Even without the race track, he’ll have a full plate during the winter months before going racing in the summer.

“We are doing to the trade show on November 17th and 18th,” stated Corcoran. “I’m probably going to get into building the bodies again. I used to do bodies for Modifieds and Sportsman. I’ll get back into that and then in March we have the snow cross on Friday and Saturday. Then, at the end of March, we’ll have the stadium cross. That went really well last year. That is pretty much it. Other than that, during the summer, I’m going to go racing with my kid a couple nights a week. I’m going to have some fun with my family.”

It will be the first time in several years that Corcoran won’t be working at a weekly track. He worked throughout the northeast in the past at Brewerton and Fulton Speedways before spending some up north working the clay at the Mohawk Intentional Speedway before taking control of Canandaigua. He admits he’ll miss some of it, but not all of it.

“In some ways yes,” mentioned Corcoran. “I did a little speal at intermission last week and the biggest thing I’m going to miss is interacting with the fans. Throwing potato chips and t-shirt. The kids and adults loved that. It was something unique that I’d do, but at times it’s a thankless job. You have a great night then another you have a problem with something and you are the biggest jerk. I’m going to miss it, but at times it wasn’t fun.”

As stated, Corcoran isn’t done in the industry as he has big plans for his first year at the helm of the Northeast Racing Products Auction, Trade Show and Swap Meet. He’s spent the past several months working hard to build the show at the New York State Fairgrounds.

“We are hoping to make this a Northeast PRI,” said Corcoran. “We are doing our best to diversify the show. PRI has everything. Syracuse has great racing. We have dirt tracks, asphalt tracks, drag strips and things like that. We want the show to be more diversified. All of the vendors that I talked to had no objections to that. They want as many people there as possible.”

Corcoran is doing all he can to increase attendance at the show as he’s offering free admission to drivers. He knows having the drivers there will drive the show and allow the vendors to see value in having a booth.

“We have free driver registration forms for any kind of racing,” stated Corcoran. “Whether it’s a go-kart, a lawn mower, drag racing, as long as they fill out the form on the website and we can see it’s legit they’ll get a free admission. The vendors like that because we need the racers there. This show is for the drivers, owners, crews and for guys that are thinking about getting cars. It’s geared toward them.”
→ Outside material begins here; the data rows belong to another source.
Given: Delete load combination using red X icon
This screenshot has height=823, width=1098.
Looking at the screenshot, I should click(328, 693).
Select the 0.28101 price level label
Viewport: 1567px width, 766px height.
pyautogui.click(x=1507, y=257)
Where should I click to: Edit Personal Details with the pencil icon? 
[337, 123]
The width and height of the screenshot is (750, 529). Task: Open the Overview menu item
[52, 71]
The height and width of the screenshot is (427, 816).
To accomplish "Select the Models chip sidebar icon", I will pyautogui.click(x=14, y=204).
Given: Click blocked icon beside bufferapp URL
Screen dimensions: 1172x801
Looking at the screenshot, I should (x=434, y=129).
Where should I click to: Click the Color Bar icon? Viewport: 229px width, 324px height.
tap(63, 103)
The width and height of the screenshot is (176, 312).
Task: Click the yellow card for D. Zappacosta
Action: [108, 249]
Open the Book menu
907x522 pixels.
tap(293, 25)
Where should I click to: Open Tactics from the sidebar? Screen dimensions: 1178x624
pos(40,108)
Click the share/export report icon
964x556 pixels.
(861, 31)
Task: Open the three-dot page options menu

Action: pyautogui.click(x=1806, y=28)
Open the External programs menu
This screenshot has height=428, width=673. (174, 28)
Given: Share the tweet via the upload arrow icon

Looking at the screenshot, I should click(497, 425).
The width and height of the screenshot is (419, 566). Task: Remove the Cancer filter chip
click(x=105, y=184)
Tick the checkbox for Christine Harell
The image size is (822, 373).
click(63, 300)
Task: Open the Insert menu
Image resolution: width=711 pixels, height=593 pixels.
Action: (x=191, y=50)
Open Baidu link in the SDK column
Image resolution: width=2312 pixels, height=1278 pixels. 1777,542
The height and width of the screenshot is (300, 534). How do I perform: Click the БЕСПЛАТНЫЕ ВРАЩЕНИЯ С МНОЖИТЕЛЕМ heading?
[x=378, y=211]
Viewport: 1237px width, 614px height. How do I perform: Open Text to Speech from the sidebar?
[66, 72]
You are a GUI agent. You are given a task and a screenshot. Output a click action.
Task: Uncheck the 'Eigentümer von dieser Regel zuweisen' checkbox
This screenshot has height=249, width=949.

Like the previous show, Corcoran again plans to have an auction, but it will be expanded. He’ll have the traditional auction items while opening it up to teams to auction of parts as well.

“We have the auction as well,” cited Corcoran. “We’ll have a complete Bicknell. We’ll have a frame and body for Teo and Troyer. We’ll have a frame, body and some chassis parts for the Bernheisel Late Model. We are going to open the auction to guys that have complete cars they want to sell, nothing they drug out of the weeds or anything. We’ll also auction off rear-ends, transmissions and things like that. We’ll have the flea market in the back as well. Guys can buy stuff there and then go out on the floor and get new stuff as well.”

Corcoran indicated that he’s hoping to have seminars as well. Anyone interested in hosting a seminar can contact him through the shows website at

There is no doubt Corcoran will be busy in the coming months as he puts the final plans together for the show before turning his attendance to the events in March.